Florida Chief Financial Officer Alex Sink ordered a 50 percent cut in the 2008 Workers’ Compensation Administration Trust Fund assessment rate.
The reduction is projected to result in as much as $19 million in savings that can be passed on to Florida employers.
“During the past five years, Florida’s healthy workers’ compensation system has led to the addition of 28 new carriers writing workers’ compensation in our state,” Sink said. “A strong economy and tougher compliance efforts have generated significant premium growth, making these reductions to the workers’ compensation trust fund assessment rate possible.”
Florida law requires an annual review of assessments that workers’ compensation carriers and self-insurers pay into the Workers’ Compensation Administration Trust Fund to administer the state’s workers’ compensation system.
The fund pays for the operation of the Department of Financial Services’ Division of Workers’ Compensation. Other programs funded through the WCATF include the Division of Insurance Fraud’s workers’ compensation enforcement activities, the Office of the Judges of Compensation Claims, Medical Services administered by the Agency for Health Care Administration, Vocational Rehabilitation administered by the Department of Education, and Child Labor regulation administered by the Department of Business and Professional Regulation.

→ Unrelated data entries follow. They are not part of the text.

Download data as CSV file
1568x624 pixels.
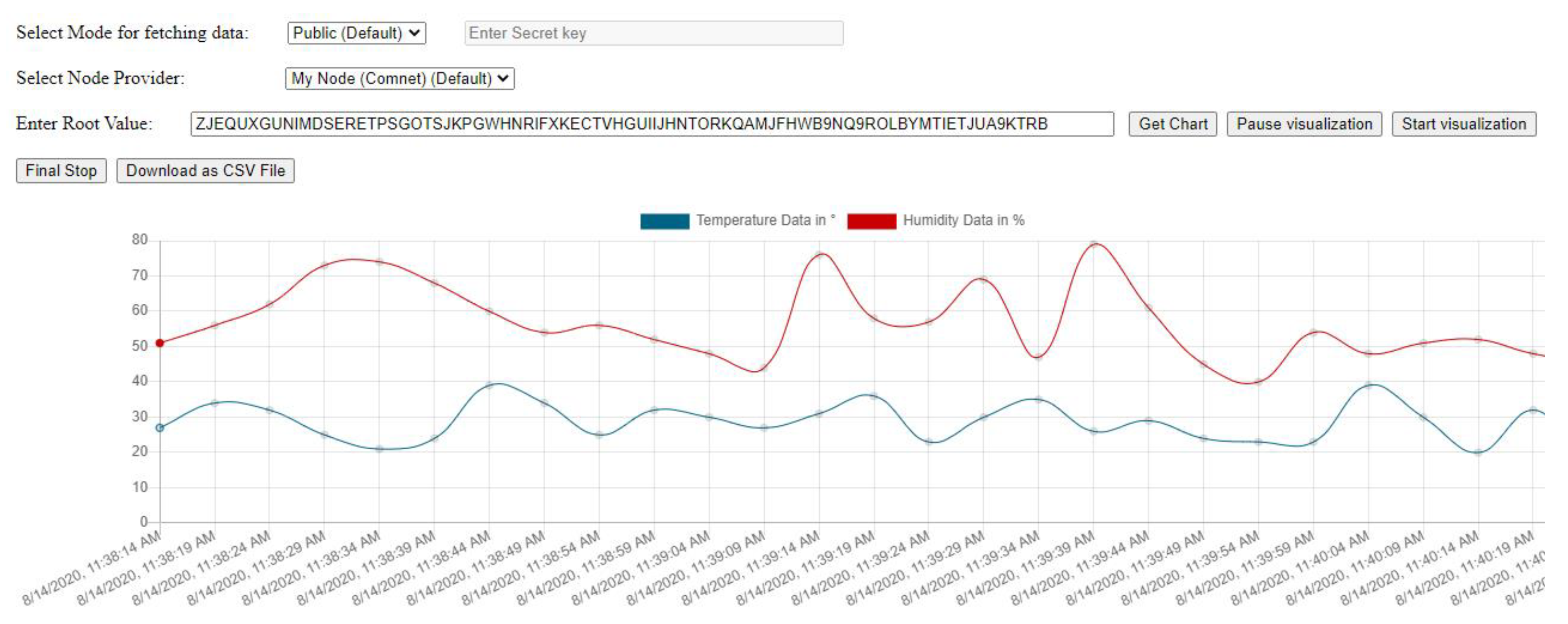pyautogui.click(x=205, y=170)
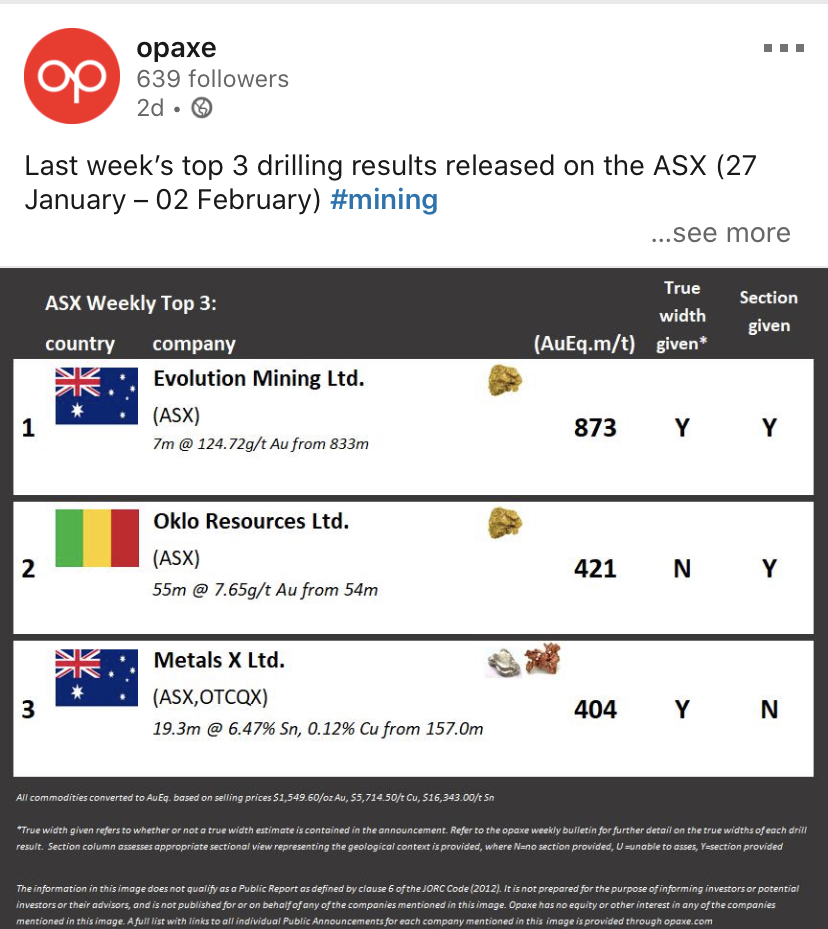Open the three-dot post options menu
The image size is (828, 929).
pyautogui.click(x=784, y=48)
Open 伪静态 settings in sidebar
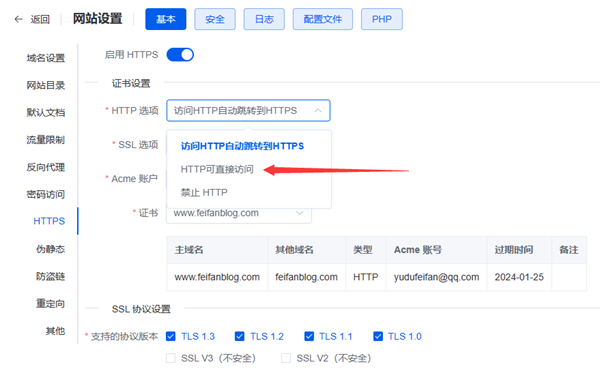600x369 pixels. coord(51,249)
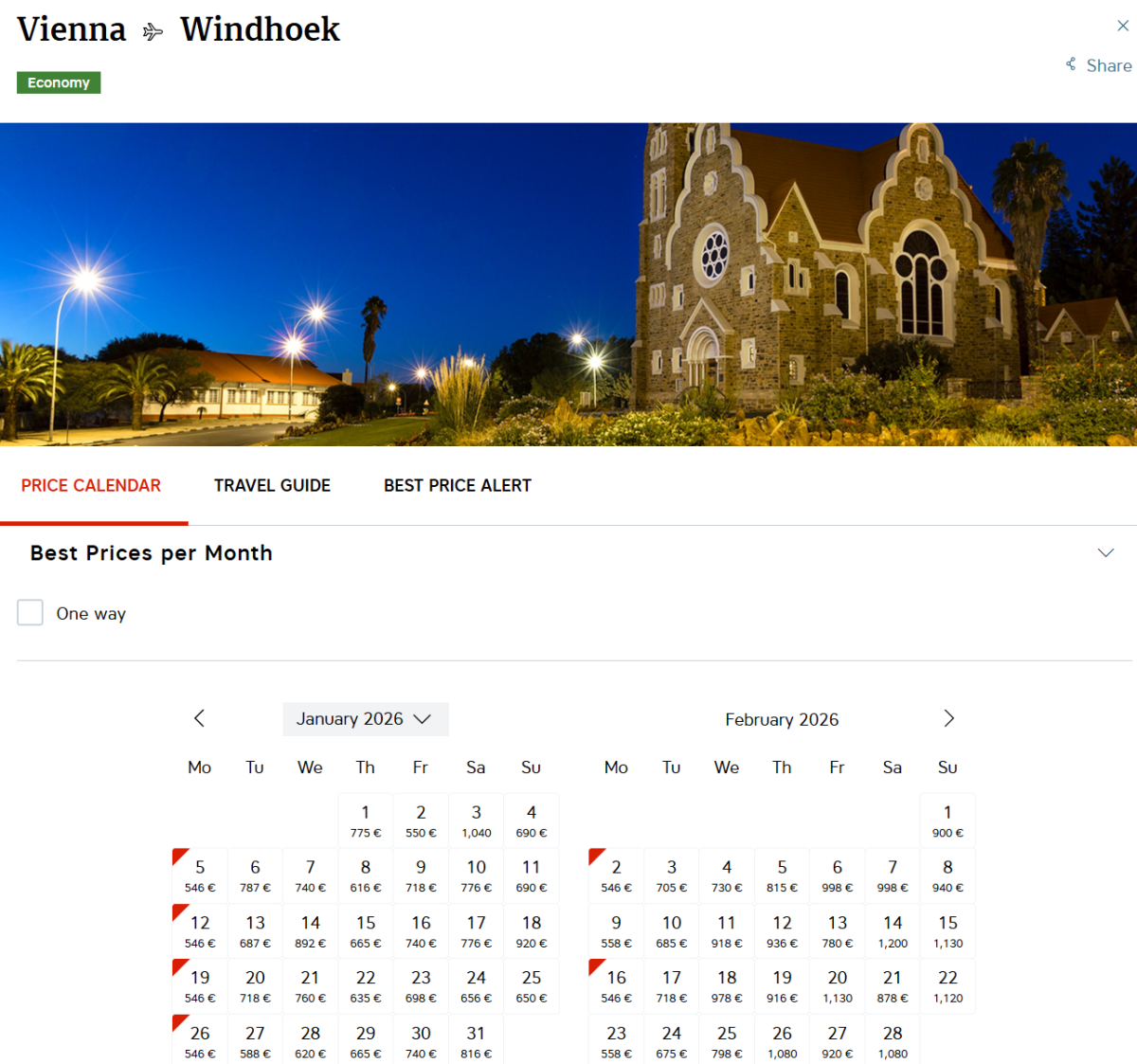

CFO Sink’s order requires an assessment rate reduction from .50 percent to .25 percent of assessable workers’ compensation premiums. Statute requires that this change be reflected in the next workers’ compensation rate filings approved by the Office of Insurance Regulation after January 1, 2008. The assessment rate has dropped dramatically since 2002 when it was 2.56 percent.
Since the Legislature passed significant reforms in 2003, Florida’s workers’ compensation rates, or rates that carriers charge employers, have dropped a cumulative 40 percent.
Those Florida employers that are required to secure workers’ compensation coverage for their employees have saved hundreds of millions of dollars on their premiums since 2003.
Meanwhile, thousands more workers are now covered under the system and the average penalty assessed against non-compliant employers has risen from $7,500 to nearly $26,000, stimulating greater compliance.